Another aspect of the story is that Mima’s supposed mental breakdown parallels her wish to be something more than just a female pop idol. Mima’s identity is controlled by those around her—managers, other members of the group, and her fans. No one wants to see that identity change, except Mima. She wants to break away from the chaste young woman that all female pop stars are supposed to be, and become her own woman. Mima wishes to be viewed as an adult, as an independent woman, and as a serious actress. Her stalker and other obsessed and angry fans threaten to ruin her image of herself. And her manager Rumi isn’t helping matters by trying to talk Mima out of her decision to leave the pop idol image behind. Mima’s identity literally hangs in the balance. The viewer’s confusion over who Mima is, mirrors Mima’s own confusion over her identity.
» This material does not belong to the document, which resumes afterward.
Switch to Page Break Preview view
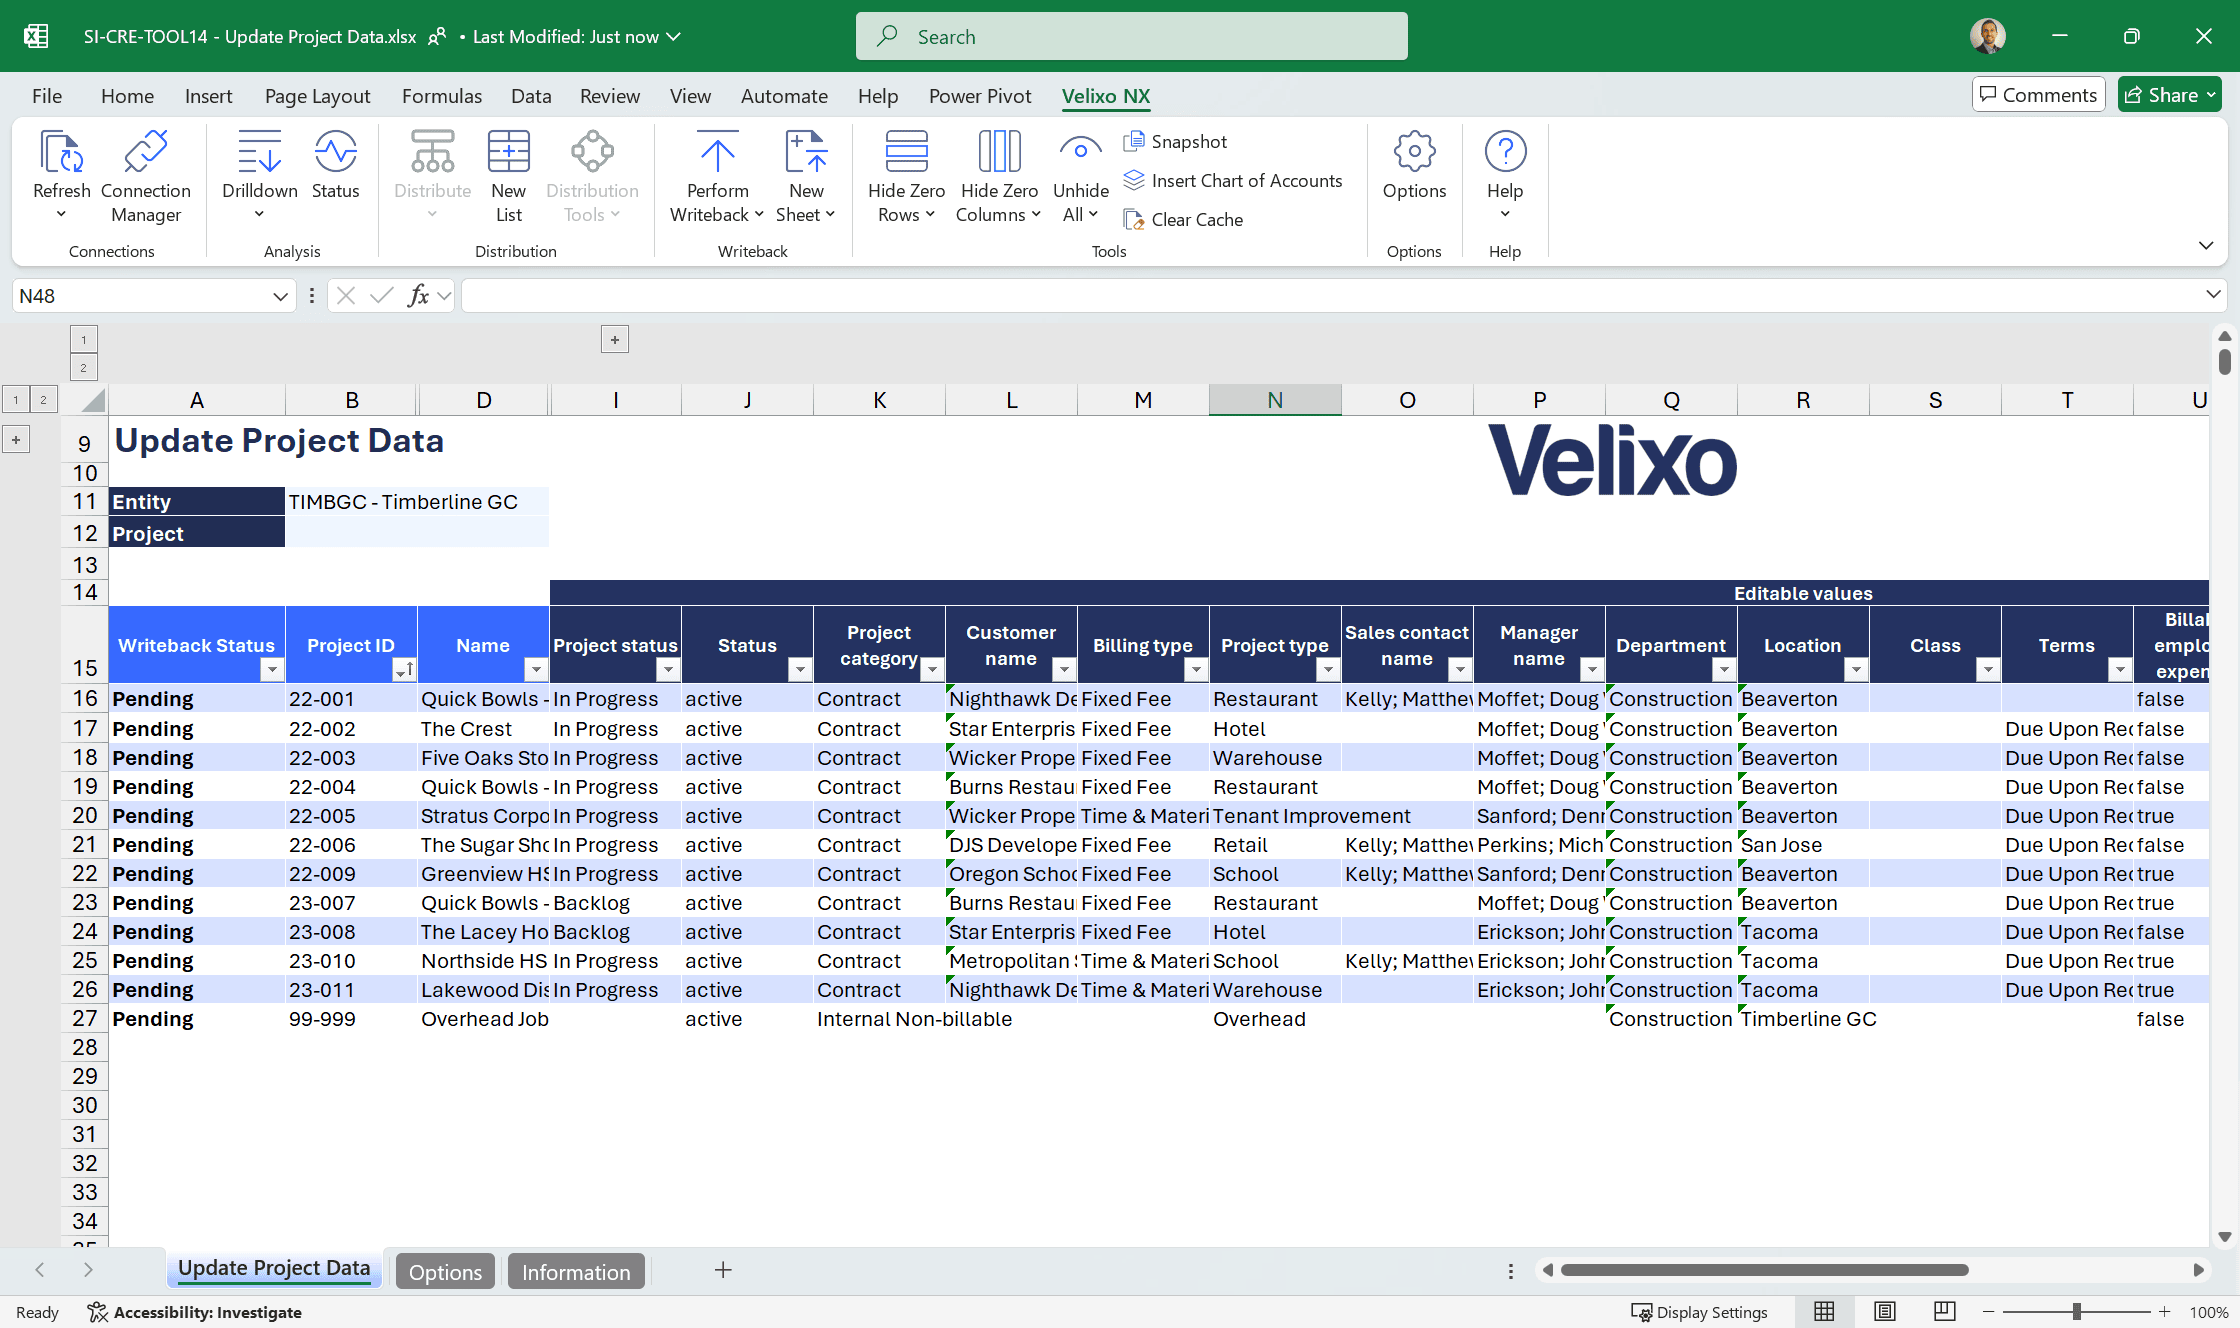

PERFECT BLUE also makes a statement about consumerism in the modern world. People love their idols and will do anything to keep them. The management of these J-pop idols is strictly controlled and the goal is to sell—records, posters, anything attached to these stars. It all comes down to money and Mima was potentially worth more as a pop idol than as an actress. The film also explores the dark side of fame, where anyone in the spotlight can be subjected to stalkers and other weirdos, making their lives hell. It is this and Mima’s possible break with reality that makes PERFECT BLUE such a disturbing and scary film.
The excellent use of tension, the pace of the story, and the very humanness of the characters make for a suspenseful and entertaining film. It was originally released in the United States on DVD in 1999, in both its unrated and rated-R versions, and is available with both dubbing and in Japanese with English subtitles. The soundtrack is just okay, but it doesn’t take anything away from the film. PERFECT BLUE is a great film to start with if you’ve never seen an adult animated film from Japan (anything by Hayao Miyazaki doesn’t count, as great as his films are) or if you’re a fan of serious psychological thrillers.